Data items:
-----

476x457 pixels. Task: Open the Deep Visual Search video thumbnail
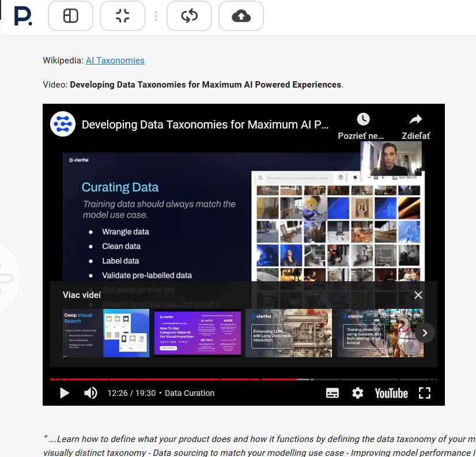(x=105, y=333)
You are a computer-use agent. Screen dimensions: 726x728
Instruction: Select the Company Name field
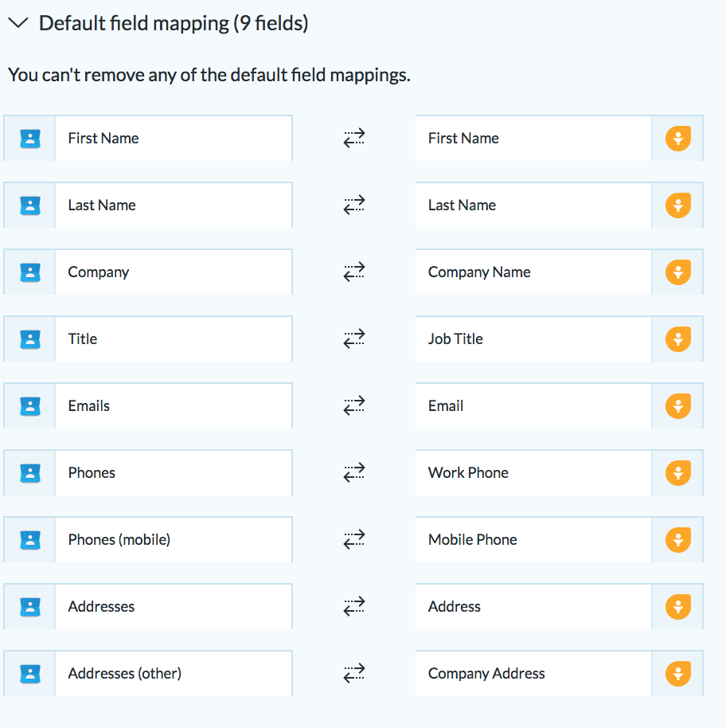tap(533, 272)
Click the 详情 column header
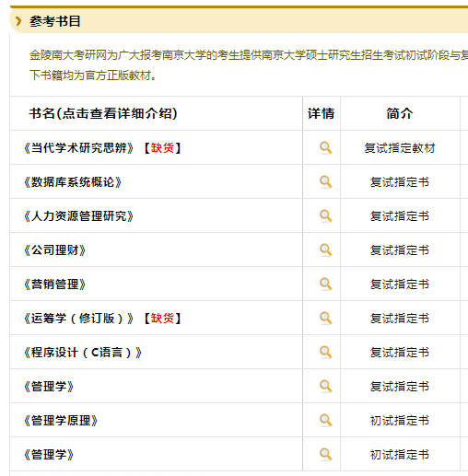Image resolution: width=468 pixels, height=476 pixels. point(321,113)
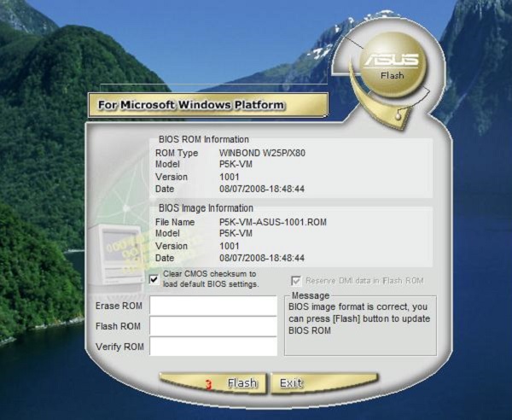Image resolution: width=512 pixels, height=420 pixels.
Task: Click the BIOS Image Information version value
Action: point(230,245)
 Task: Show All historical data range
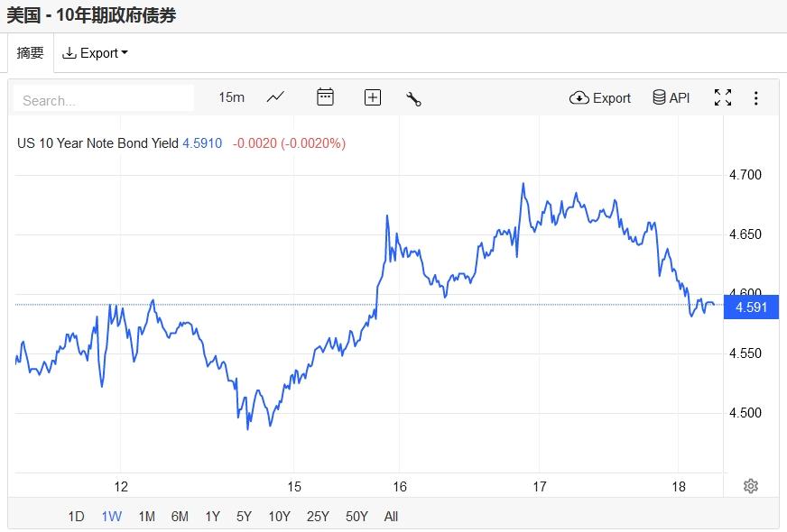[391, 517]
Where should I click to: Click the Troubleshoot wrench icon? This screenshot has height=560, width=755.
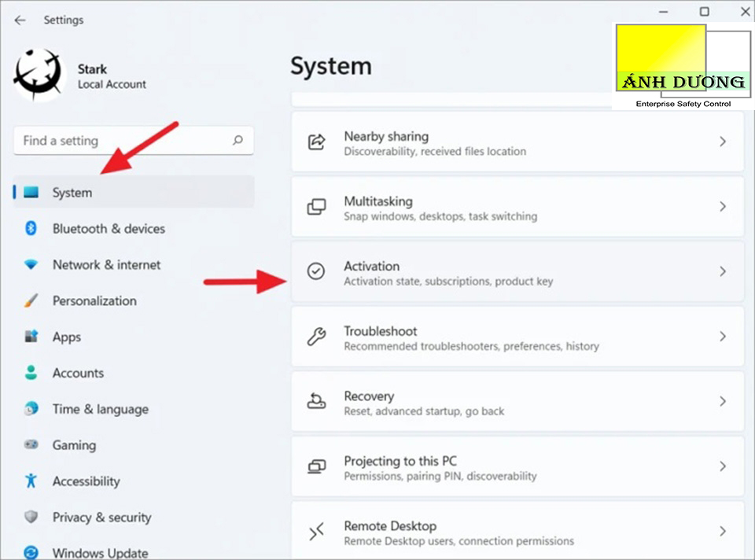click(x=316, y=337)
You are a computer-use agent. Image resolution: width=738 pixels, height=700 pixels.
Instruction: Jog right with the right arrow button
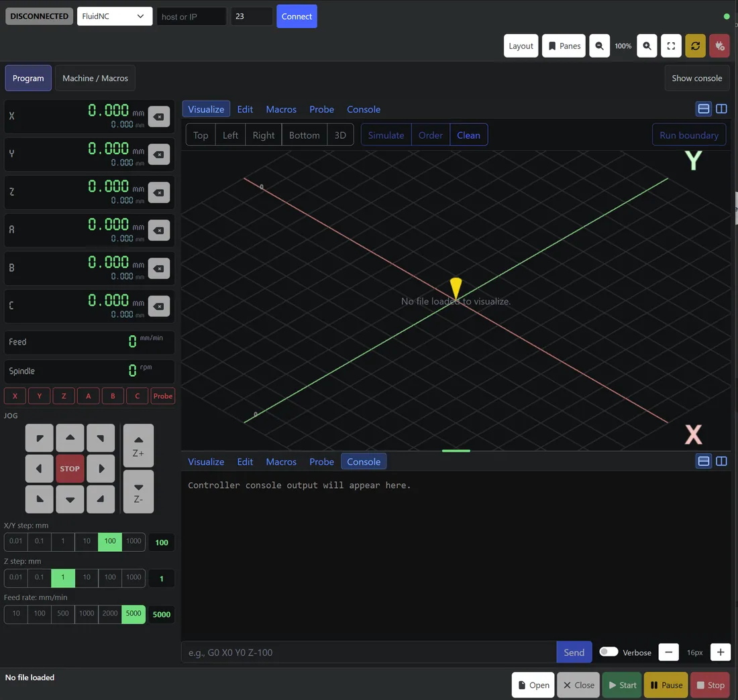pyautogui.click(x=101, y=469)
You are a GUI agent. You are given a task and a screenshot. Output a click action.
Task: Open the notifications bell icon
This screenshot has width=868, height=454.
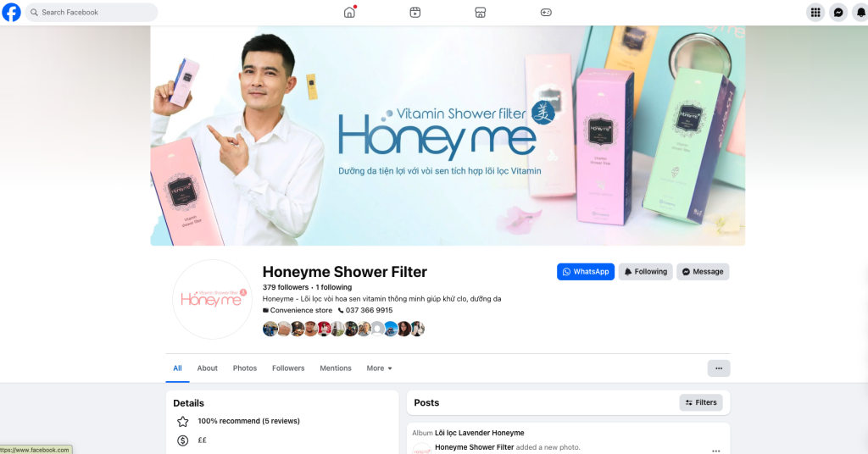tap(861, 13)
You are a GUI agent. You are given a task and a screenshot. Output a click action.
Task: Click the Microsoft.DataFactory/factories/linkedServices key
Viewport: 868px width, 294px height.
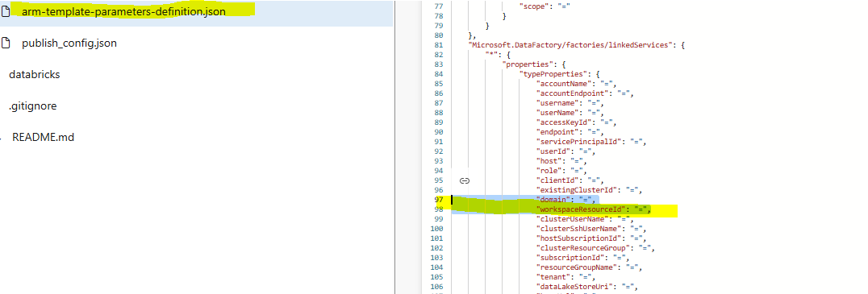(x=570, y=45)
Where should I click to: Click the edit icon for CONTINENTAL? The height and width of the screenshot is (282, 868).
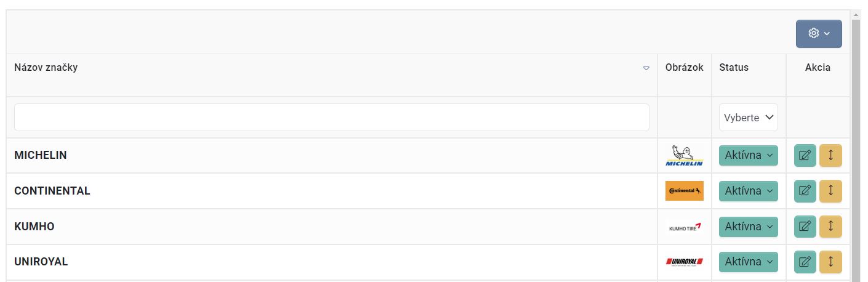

-----

Reply with a number alone, the number of lines of the records that hold the word "computer".

- [YOUR RESPONSE]
2